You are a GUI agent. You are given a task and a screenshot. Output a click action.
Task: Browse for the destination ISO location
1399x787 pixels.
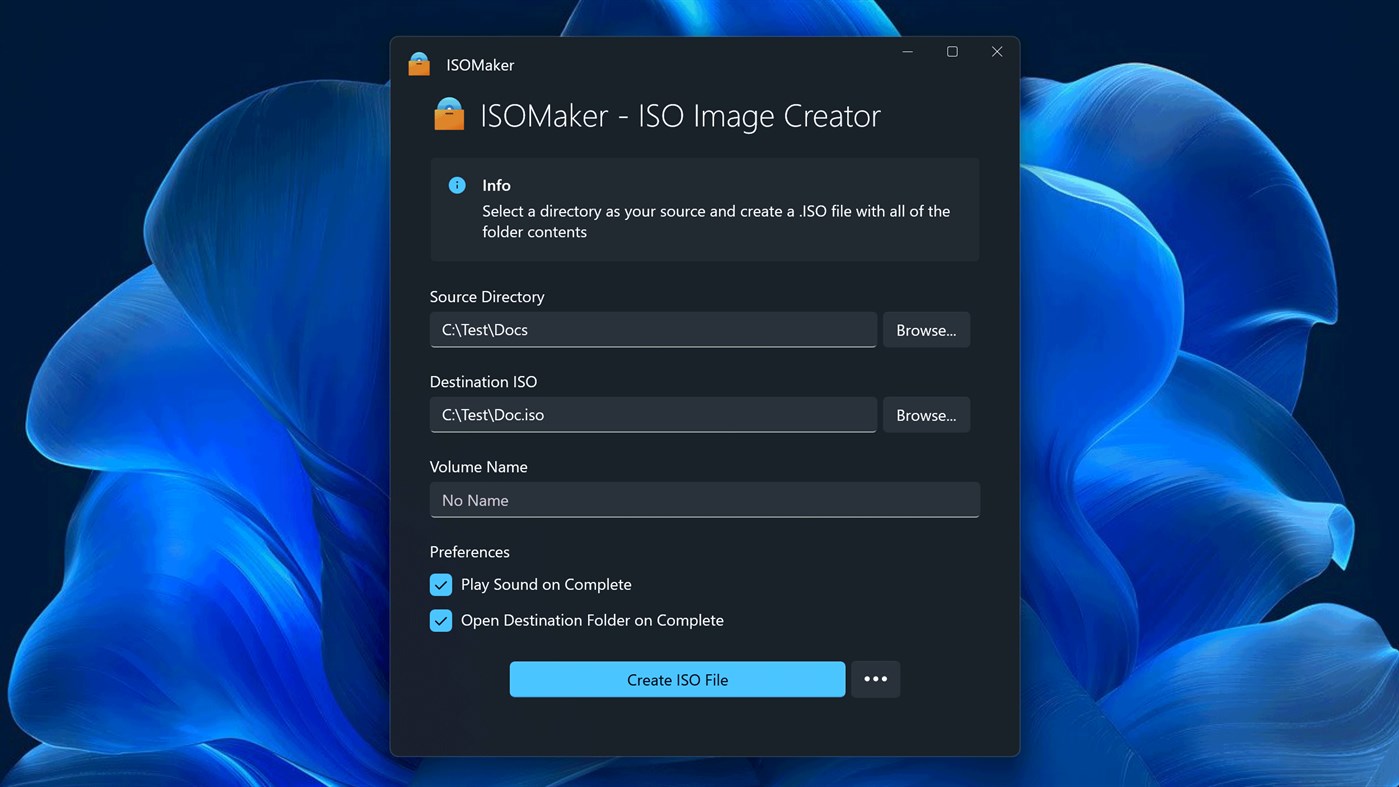click(925, 414)
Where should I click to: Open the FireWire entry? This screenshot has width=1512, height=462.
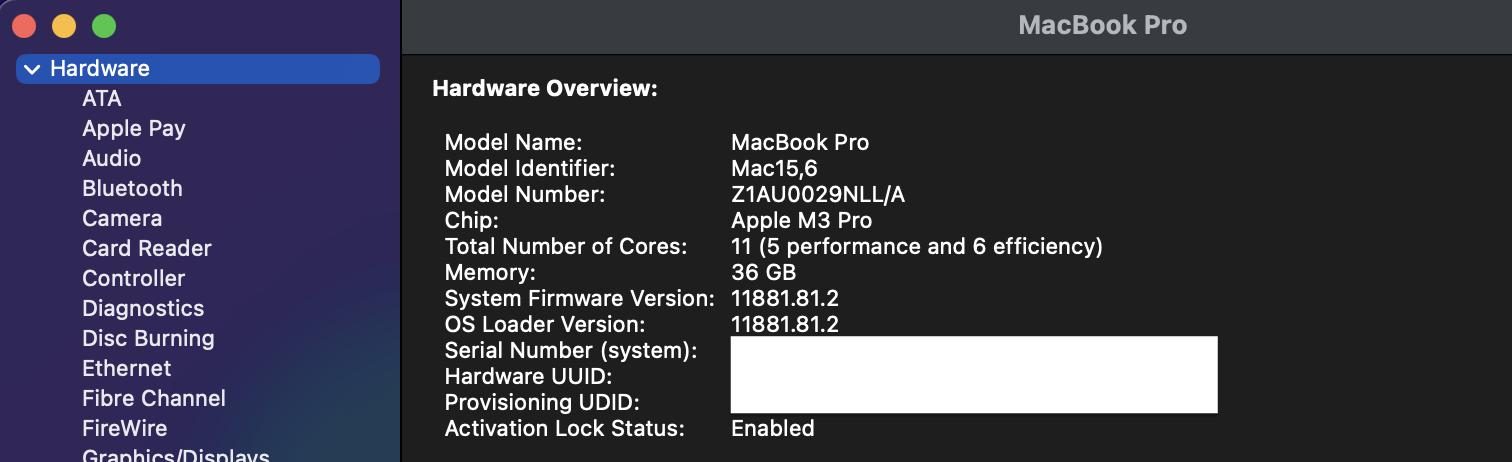point(125,428)
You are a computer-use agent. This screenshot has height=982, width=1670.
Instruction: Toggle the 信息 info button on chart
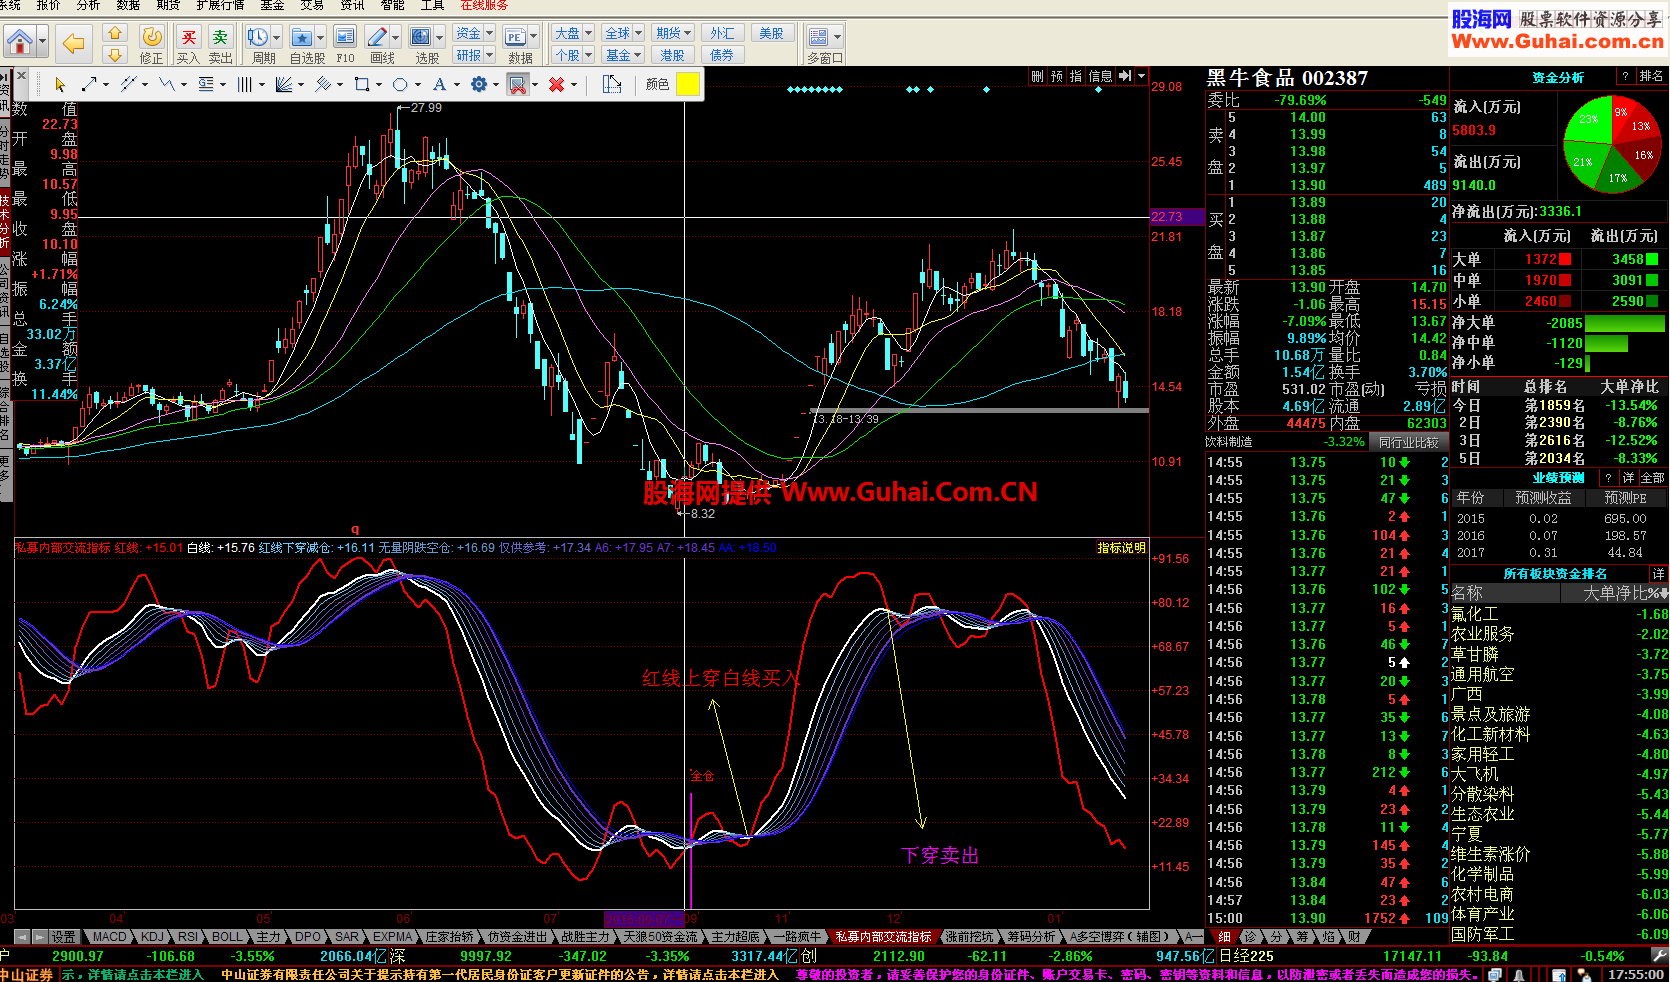pyautogui.click(x=1100, y=76)
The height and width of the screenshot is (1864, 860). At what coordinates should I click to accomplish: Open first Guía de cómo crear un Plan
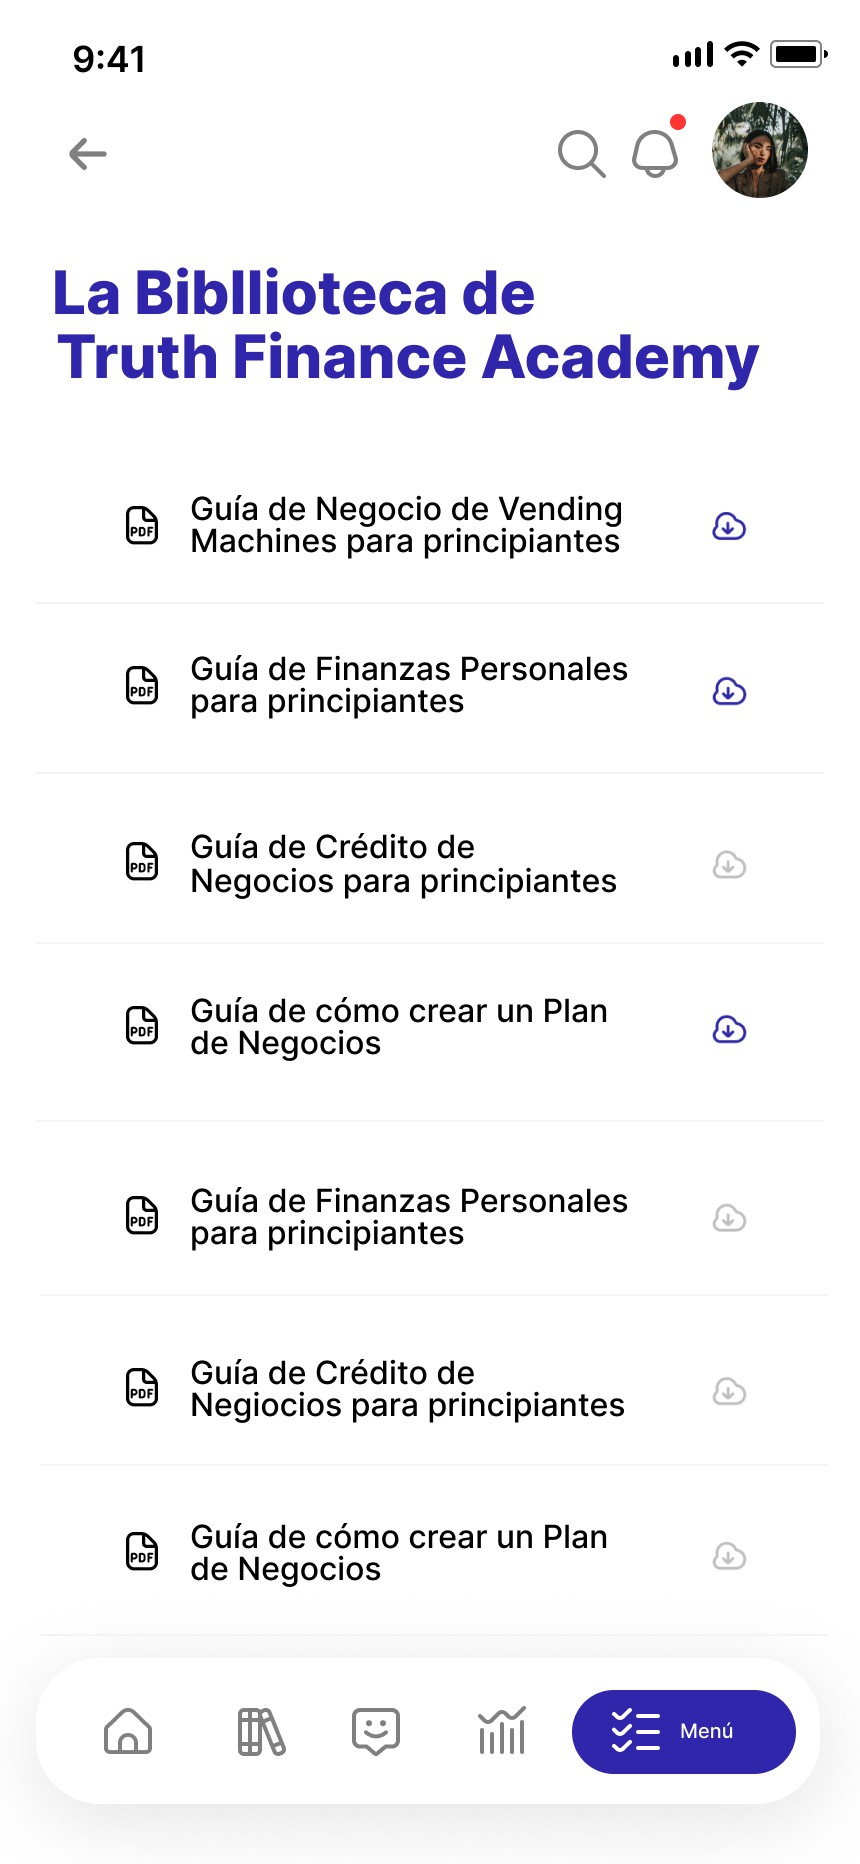(399, 1027)
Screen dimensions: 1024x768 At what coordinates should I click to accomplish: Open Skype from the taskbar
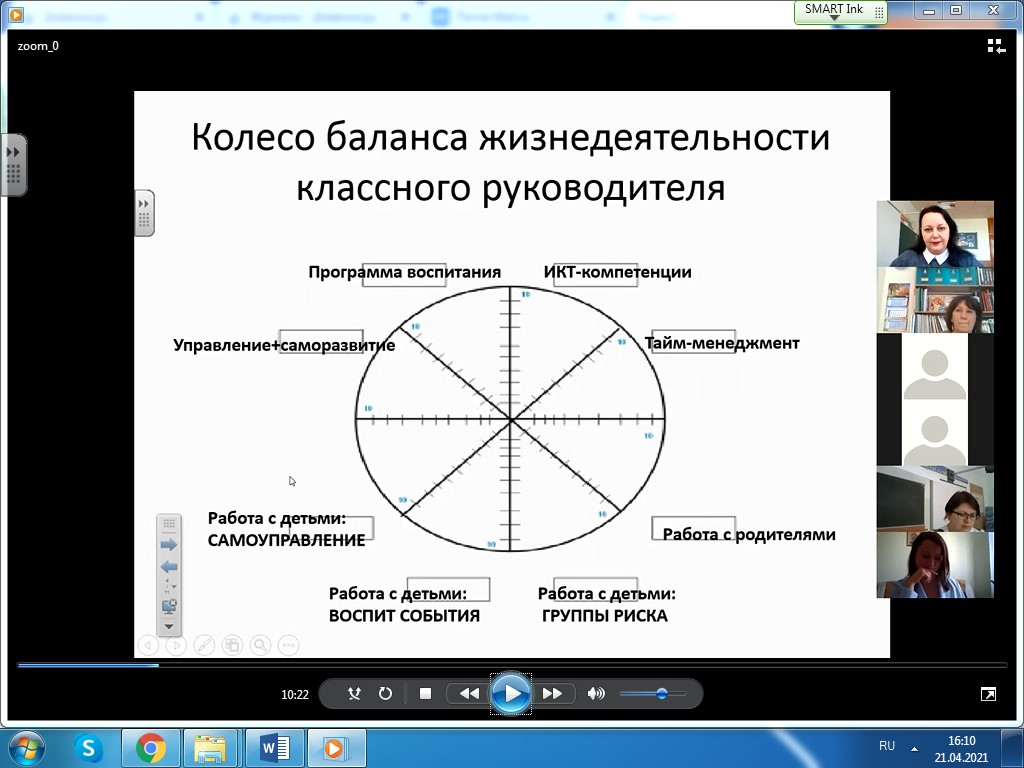coord(89,747)
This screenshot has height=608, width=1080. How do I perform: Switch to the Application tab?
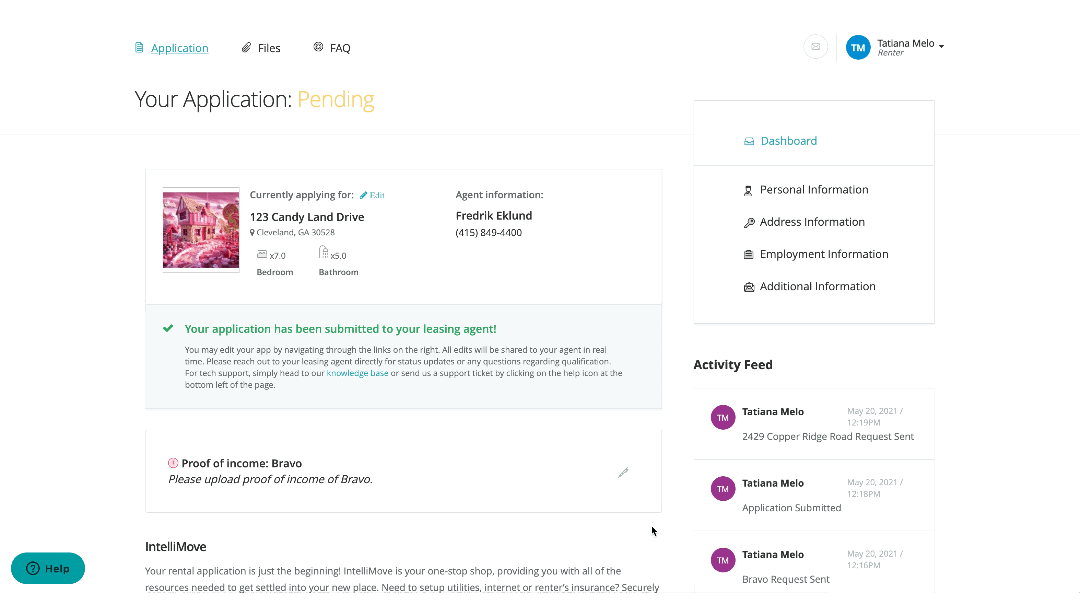coord(179,48)
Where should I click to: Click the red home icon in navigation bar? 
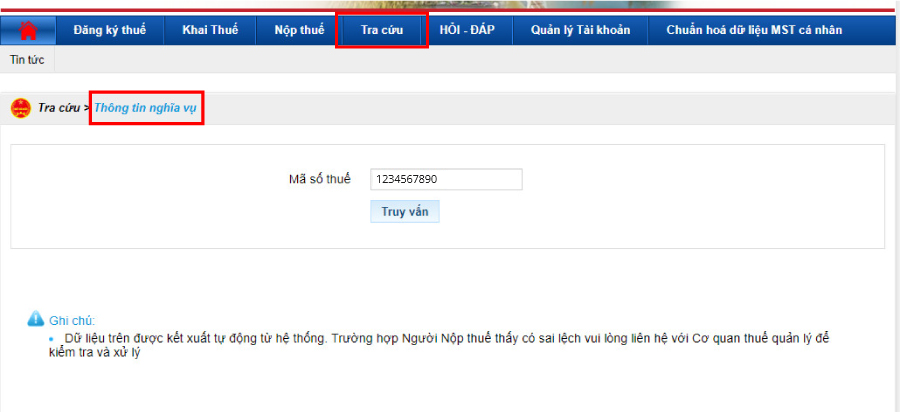click(28, 30)
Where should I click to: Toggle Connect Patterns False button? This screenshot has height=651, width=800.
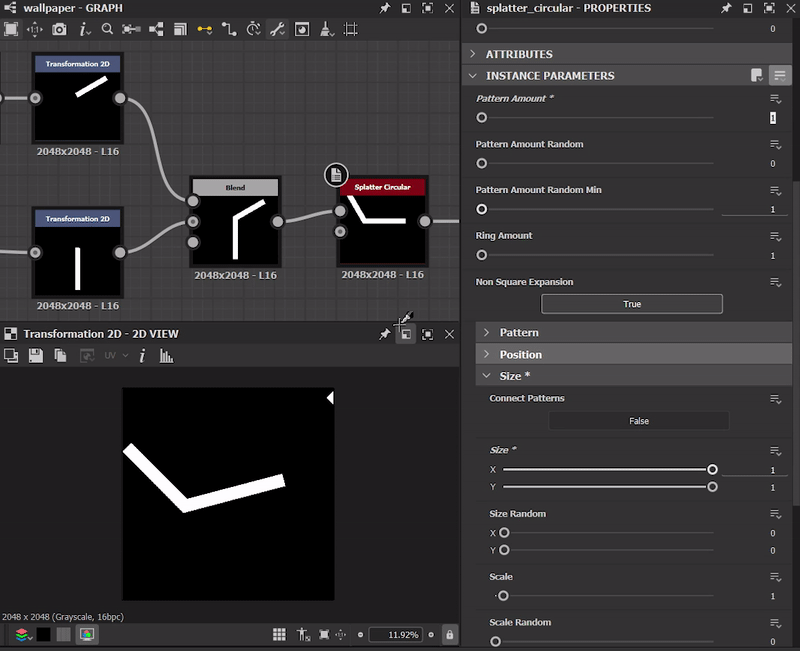click(x=638, y=421)
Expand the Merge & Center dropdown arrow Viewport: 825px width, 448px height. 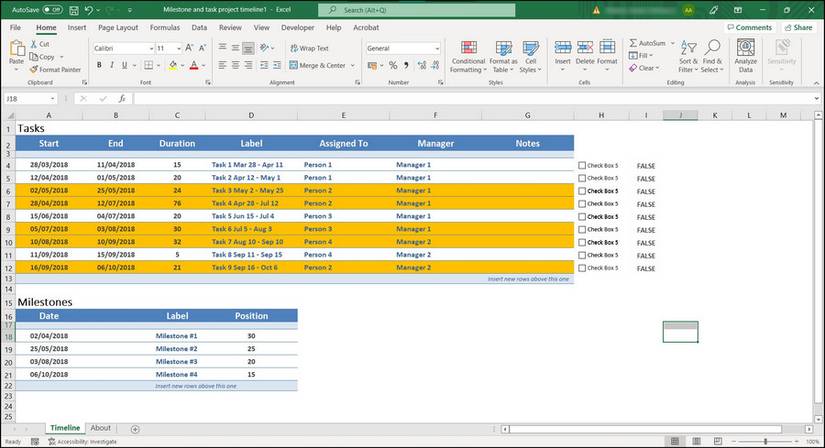click(x=351, y=66)
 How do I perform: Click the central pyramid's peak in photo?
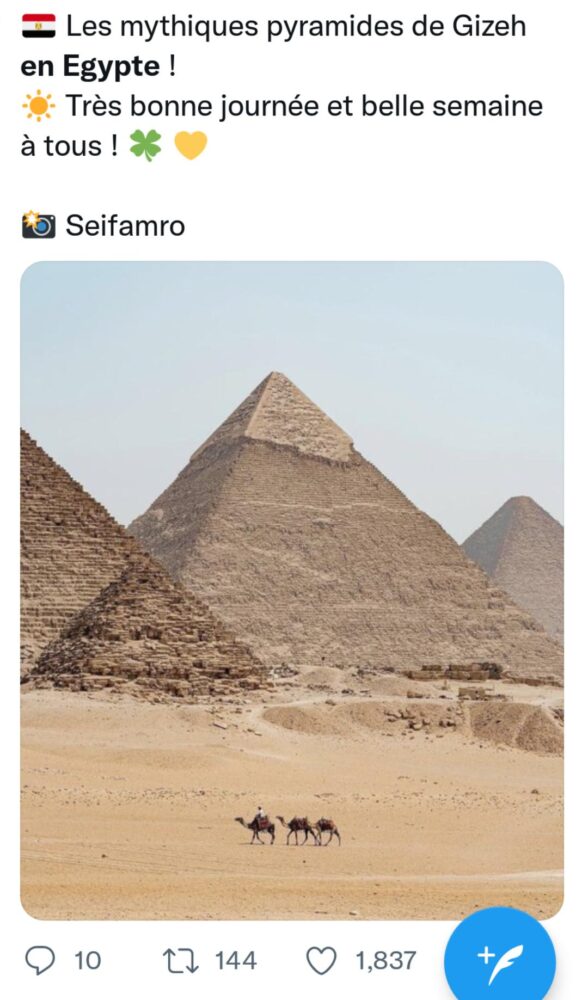click(x=277, y=383)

> What the task asks
Report every line of the preceding listing where the string "agent" occurs.

> Solution
You are a GUI agent. You are given a task and a screenshot. Output a click action.
You are a computer-use agent. This screenshot has height=982, width=1670.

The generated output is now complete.